German submarine U-204 was a Type VIIC U-boat of the Kriegsmarine during World War II. The submarine was laid down on 22 April 1940 by the Friedrich Krupp Germaniawerft yard at Kiel as yard number 633, launched on 23 January 1941 and commissioned on 8 March under the command of Oberleutnant zur See Walter Kell.

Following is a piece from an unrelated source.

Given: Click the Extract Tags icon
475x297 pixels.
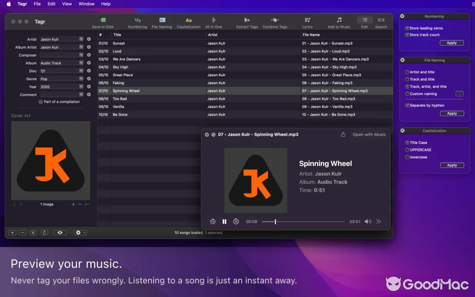Looking at the screenshot, I should coord(247,20).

She was sunk in October 1941 by British warships.

Design[edit]

German Type VIIC submarines were preceded by the shorter Type VIIB submarines. U-204 had a displacement of 769 tonnes (757 long tons) when at the surface and 871 tonnes (857 long tons) while submerged.[3] She had a total length of 67.10 m (220 ft 2 in), a pressure hull length of 50.50 m (165 ft 8 in), a beam of 6.20 m (20 ft 4 in), a height of 9.60 m (31 ft 6 in), and a draught of 4.74 m (15 ft 7 in). The submarine was powered by two Germaniawerft F46 four-stroke, six-cylinder supercharged diesel engines producing a total of 2,800 to 3,200 metric horsepower (2,060 to 2,350 kW; 2,760 to 3,160 shp) for use while surfaced, two AEG GU 460/8–27 double-acting electric motors producing a total of 750 metric horsepower (550 kW; 740 shp) for use while submerged. She had two shafts and two 1.23 m (4 ft) propellers. The boat was capable of operating at depths of up to 230 metres (750 ft).[3]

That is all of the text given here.